Court Opinion

ID: 5971597
Source: CourtListenerOpinion
Date Created: 2022-01-13 07:39:08.720583+00
Date Added: 2024-06-11T08:48:32.119810
License: Public Domain

Appeal by the defendant from a judgment of the Supreme Court, Kings County (Grajales, J.), rendered April 15, 1992, convicting him of robbery in the first degree, assault in the second degree, and sexual abuse in the first degree (two counts), upon a jury verdict, and imposing sentence.
Ordered that the judgment is modified, on the law, by vacating the sentence imposed, vacating the persistent violent felony offender adjudication, and substituting therefor an adjudication that the defendant is a second violent felony offender; as so modified, the judgment is affirmed, and the matter is remitted to the Supreme Court, Kings County, for resentencing.
The trial court erred in adjudicating the defendant a persistent violent felony offender (see, Penal Law § 70.08).
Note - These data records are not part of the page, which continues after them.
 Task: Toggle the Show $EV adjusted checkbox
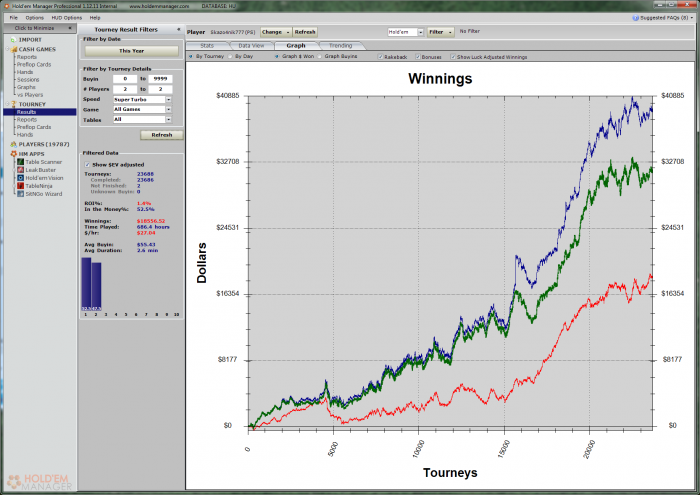(x=88, y=165)

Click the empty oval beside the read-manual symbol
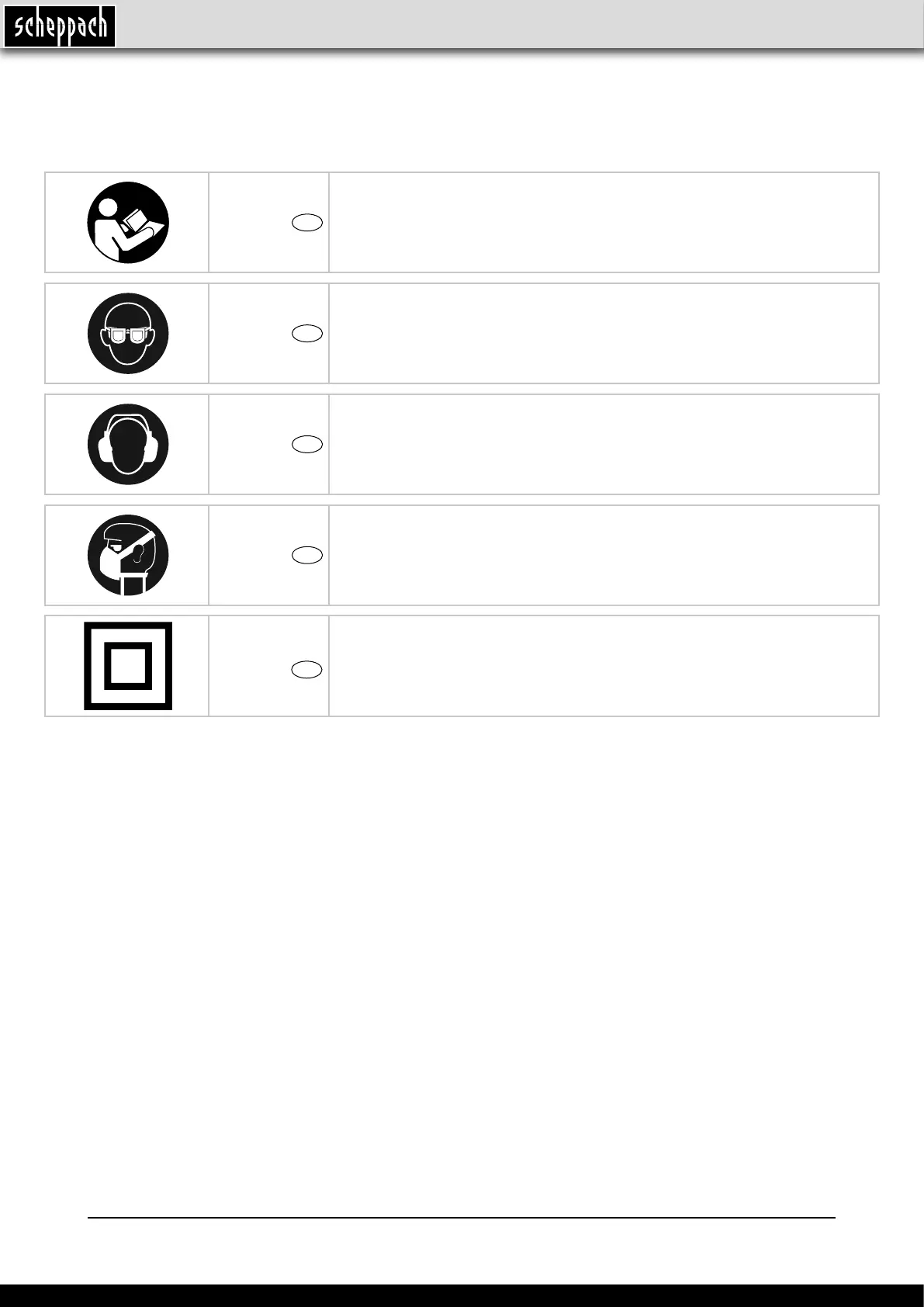(307, 223)
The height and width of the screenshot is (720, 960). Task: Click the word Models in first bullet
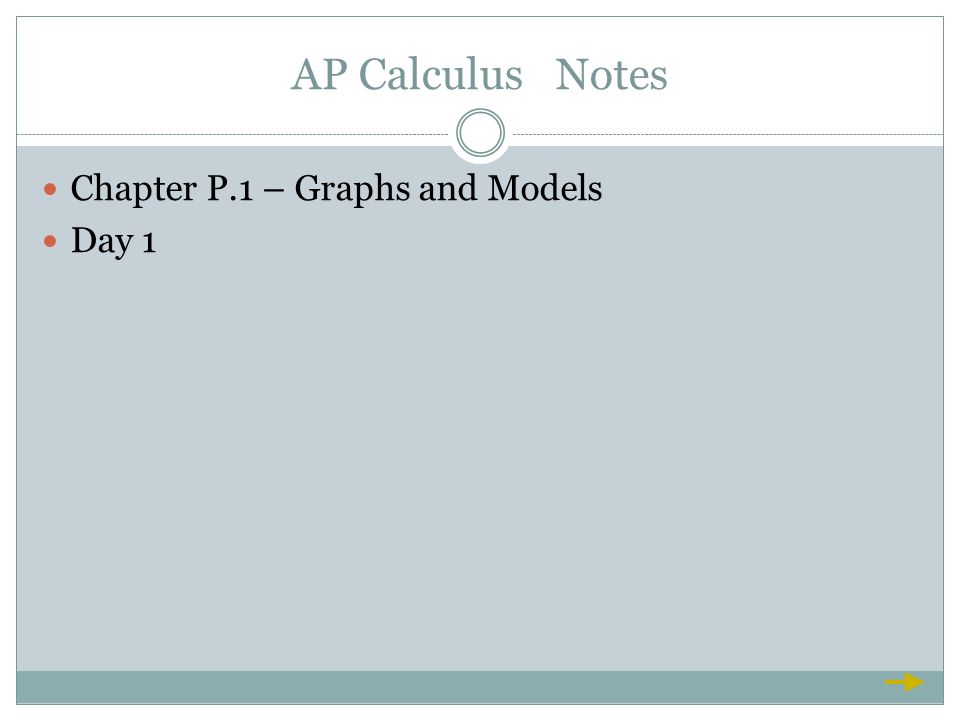544,188
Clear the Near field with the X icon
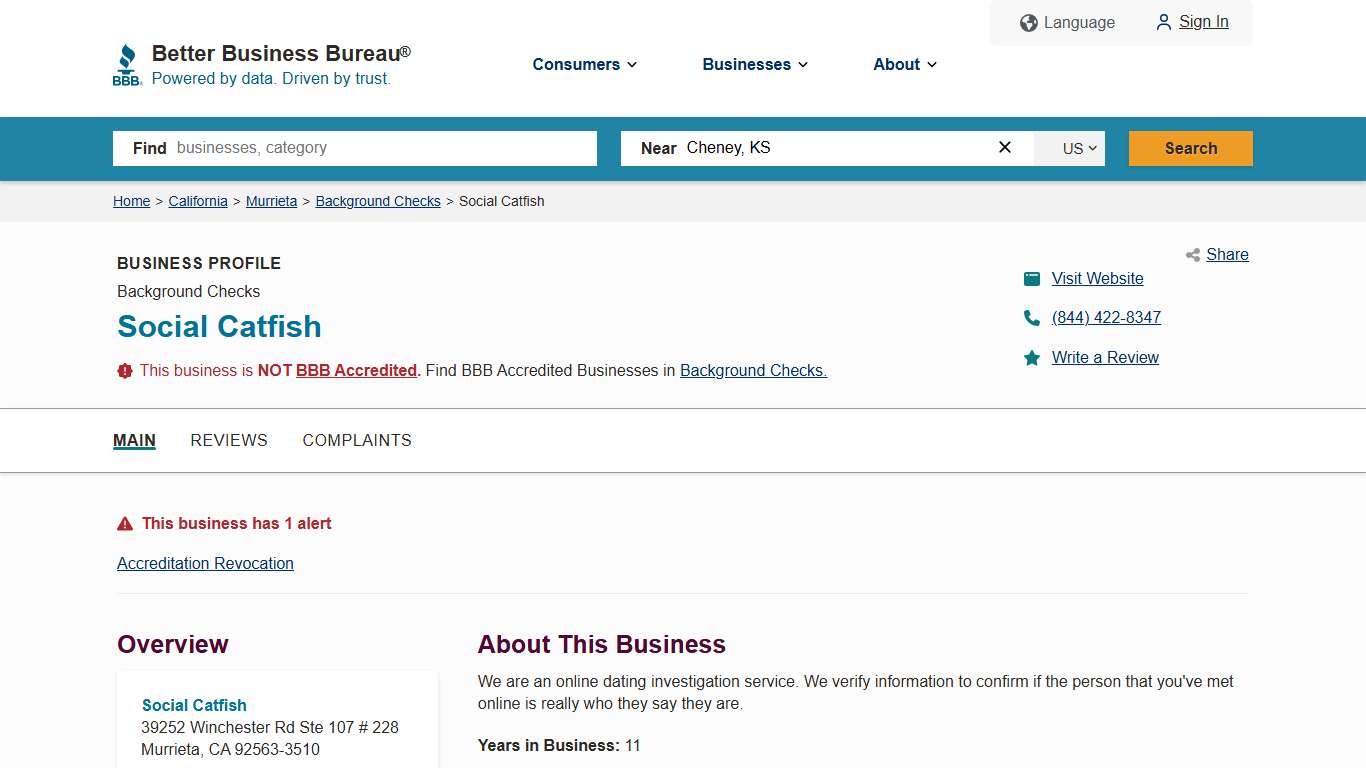This screenshot has height=768, width=1366. [1004, 147]
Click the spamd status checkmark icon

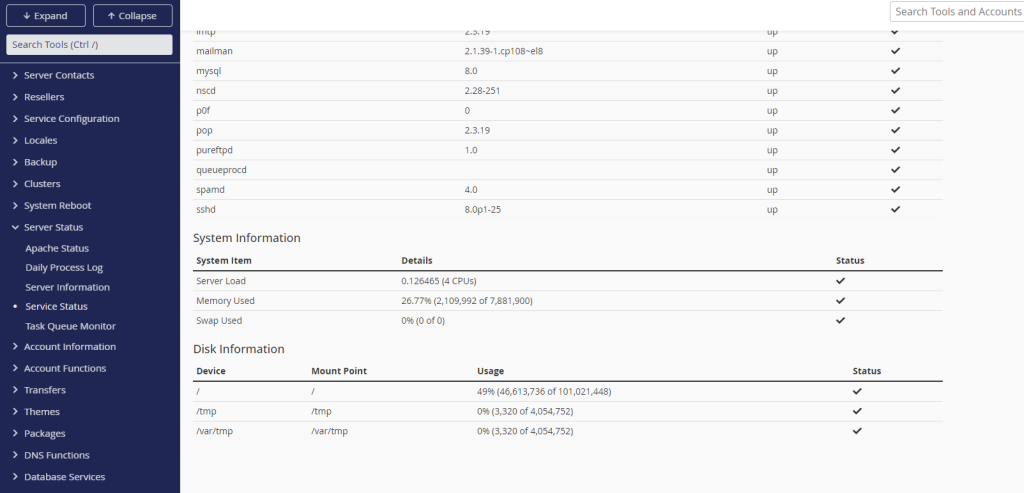click(x=895, y=189)
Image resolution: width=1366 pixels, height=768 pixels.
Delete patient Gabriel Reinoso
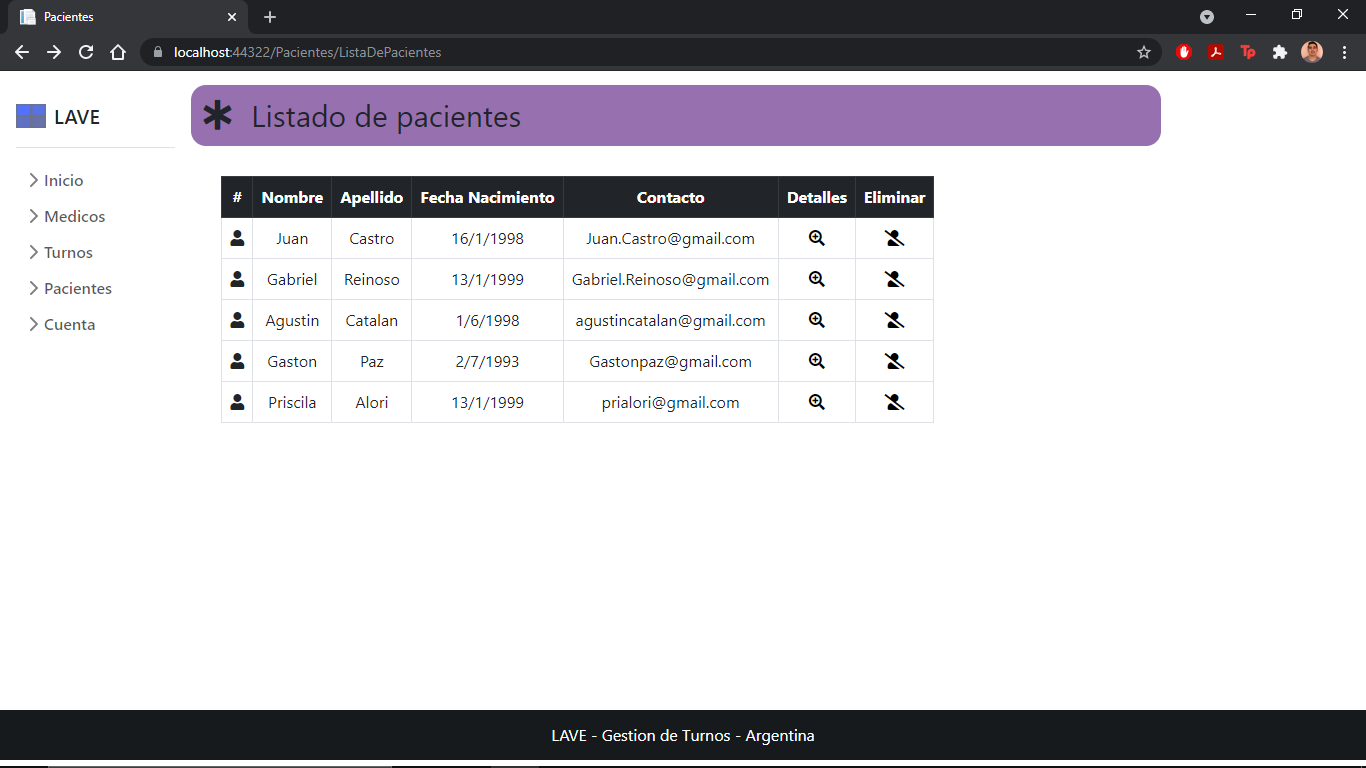click(894, 279)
In People v Morse (62 NY2d 205, appeal dismissed sub nom. Vega v New York, 469 US 1186), the Court of Appeals determined that Penal Law § 70.08 (1) (b) must be interpreted as requiring that the second predicate felony offense must have been committed after the sentence was imposed on the first in order to constitute two or more predicate violent felonies for the purposes of adjudicating a defendant a persistent violent felony offender. Here, the defendant was sentenced for his first *740violent felony offense after he committed his second violent felony offense. Thus, the defendant’s prior convictions do not constitute two or more predicate convictions (see, People v Corselli, 128 AD2d 545, 546). Accordingly, the defendant should have been adjudicated a second violent felony offender, not a persistent violent felony offender.
The defendant’s remaining contentions are either unpreserved for appellate review or without merit. Bracken, J. P., Miller, O’Brien and Altman, JJ., concur.